**MATERIAL FOR THIS EXERCISE:**
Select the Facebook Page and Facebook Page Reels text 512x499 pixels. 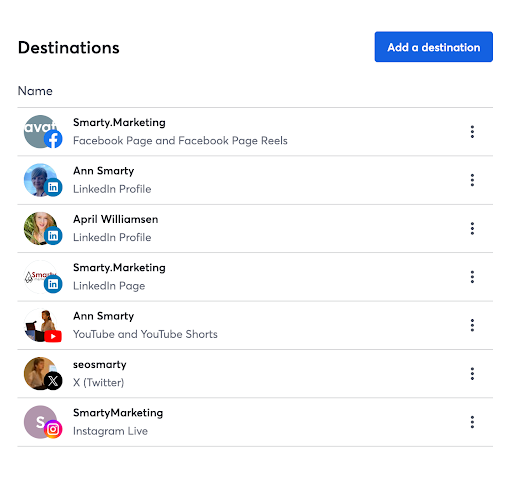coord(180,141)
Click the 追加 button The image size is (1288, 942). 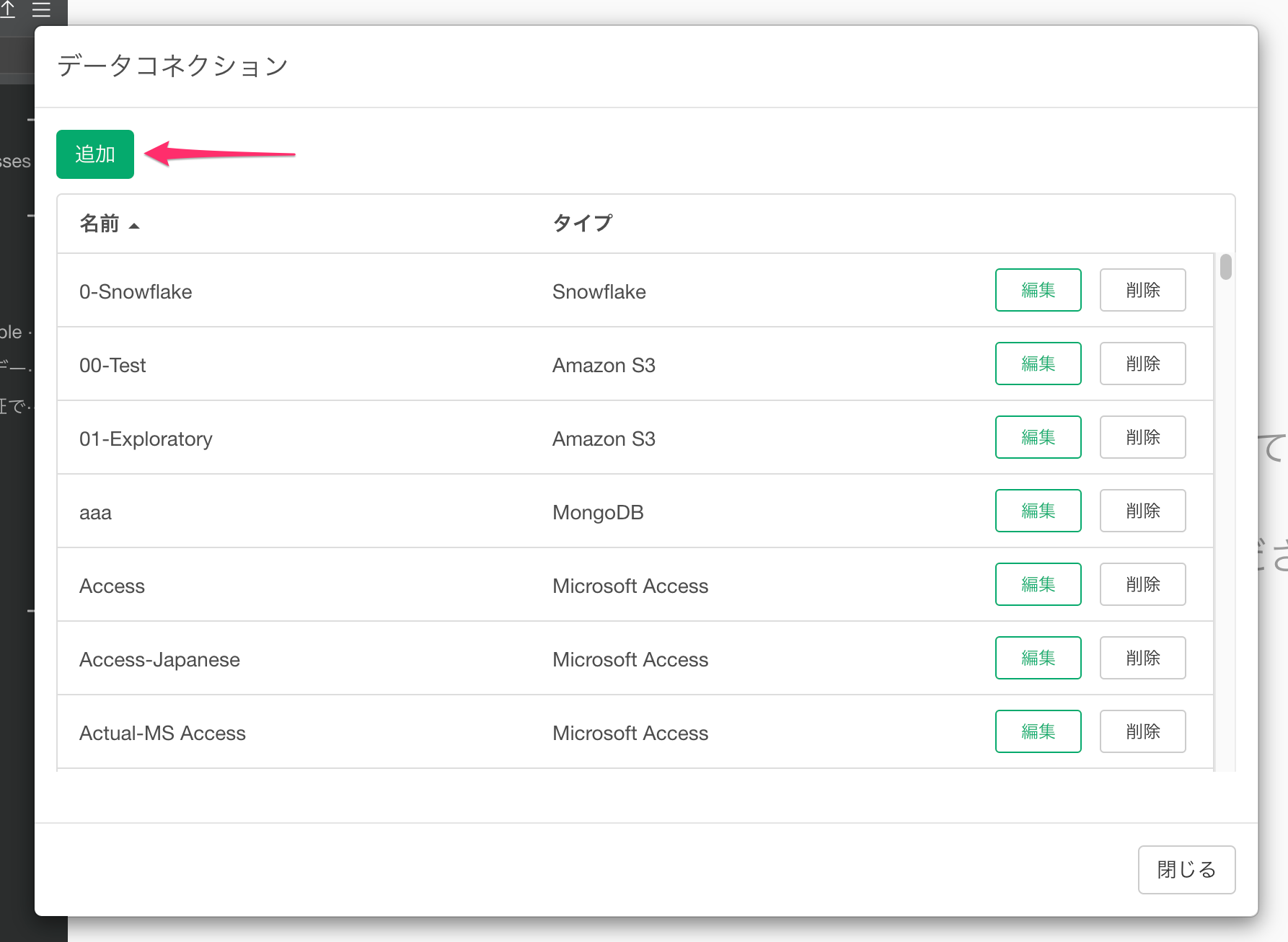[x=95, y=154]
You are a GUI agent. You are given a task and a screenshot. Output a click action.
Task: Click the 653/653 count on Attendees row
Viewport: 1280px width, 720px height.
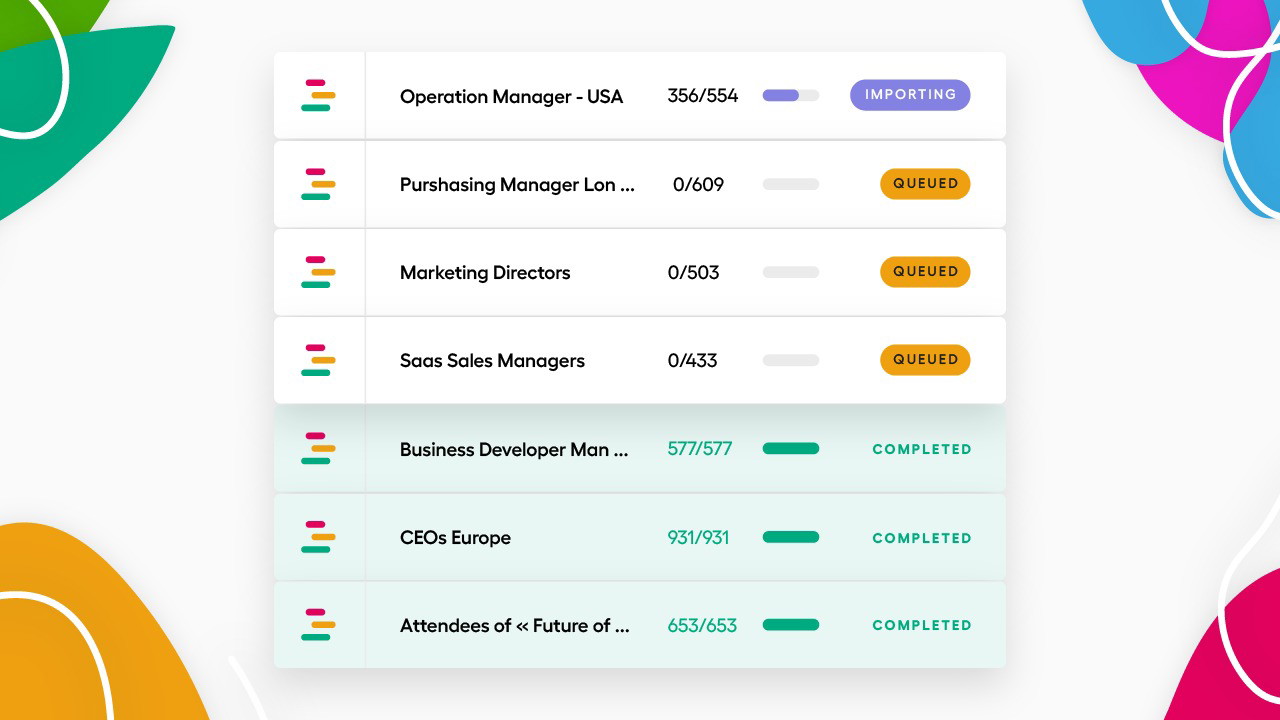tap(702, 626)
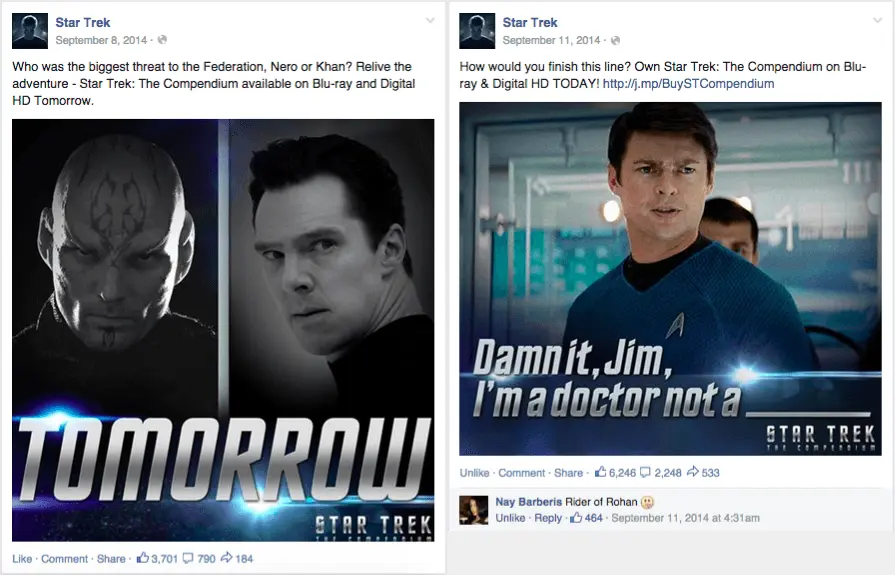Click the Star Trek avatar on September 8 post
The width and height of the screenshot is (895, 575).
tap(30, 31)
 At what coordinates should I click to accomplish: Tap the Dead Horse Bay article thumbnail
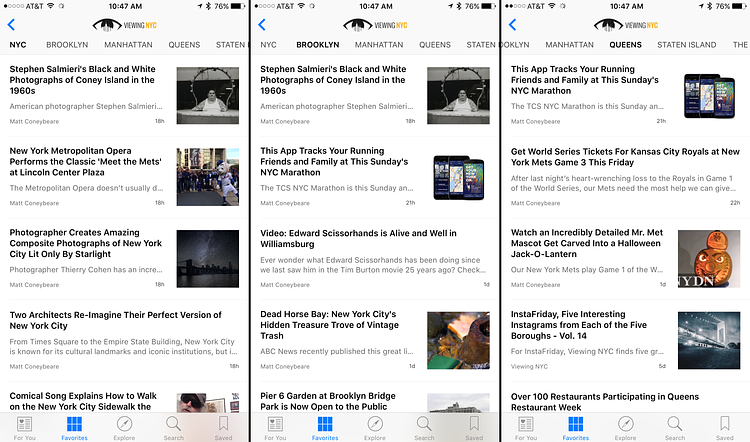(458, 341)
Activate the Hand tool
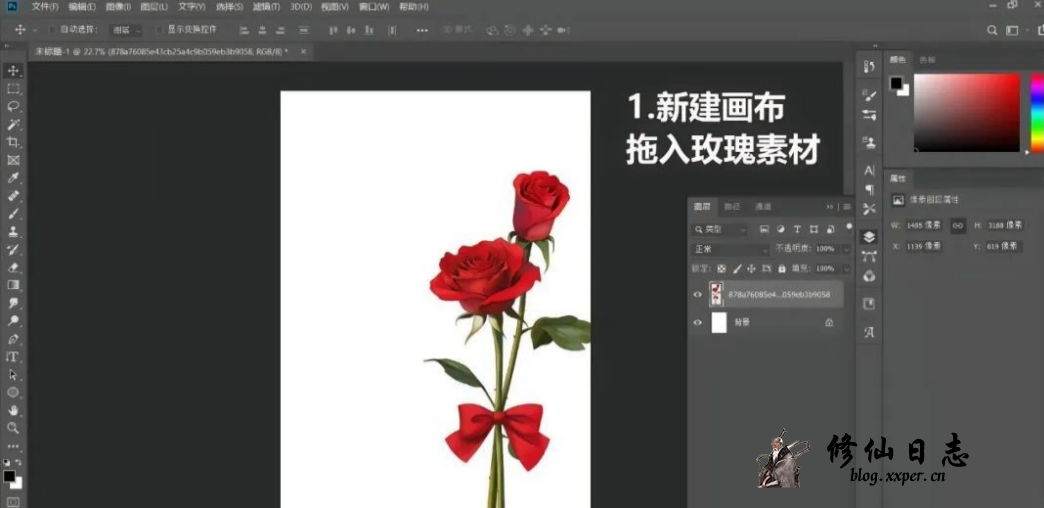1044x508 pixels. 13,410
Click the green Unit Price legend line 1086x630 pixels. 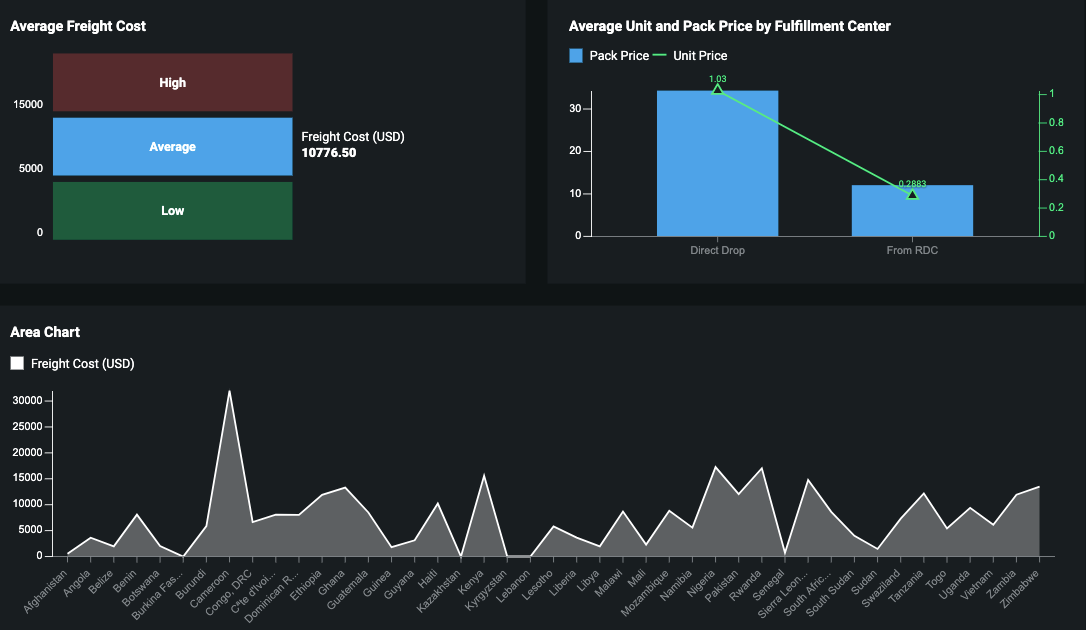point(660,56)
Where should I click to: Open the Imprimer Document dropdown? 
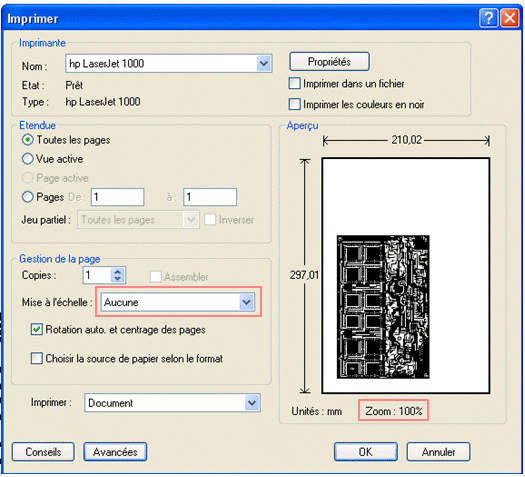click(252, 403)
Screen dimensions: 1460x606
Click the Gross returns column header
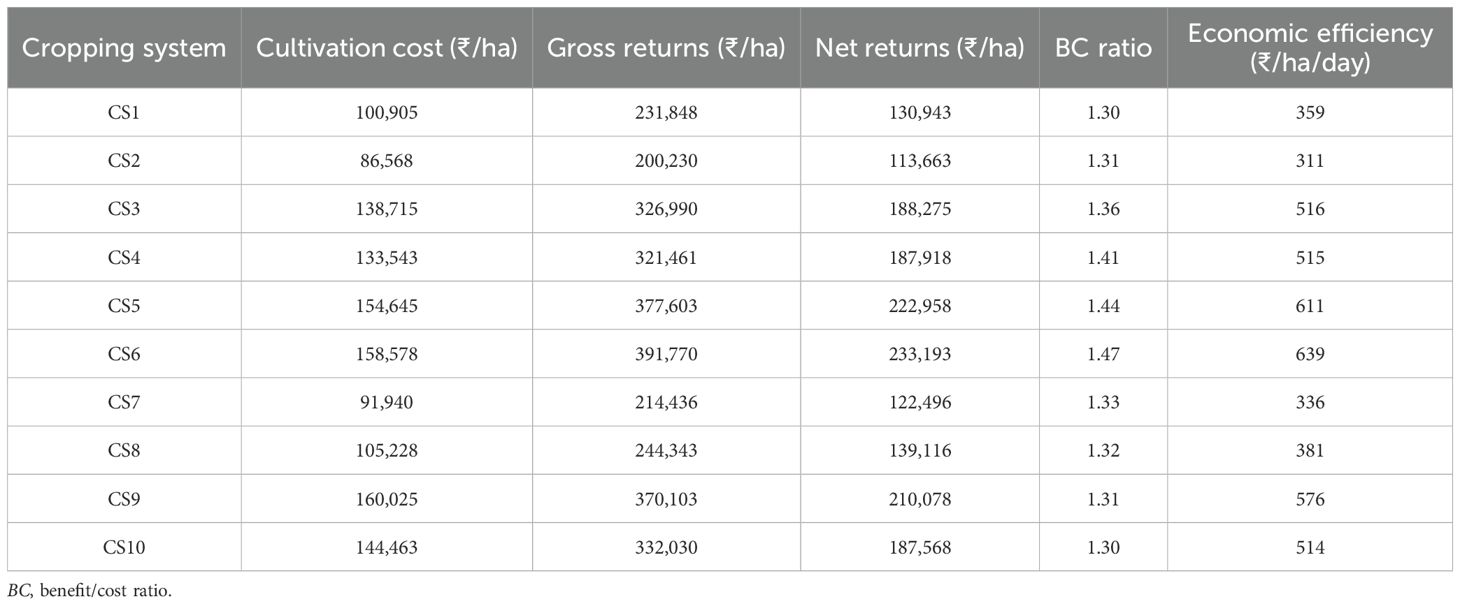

**EXERCISE:**
Write out again, exactly, each line from the one containing "Screen dimensions: 1460x606" through the last line of the entries, and omit every picture.

**WRITTEN REPLY:**
Screen dimensions: 1460x606
Click the Gross returns column header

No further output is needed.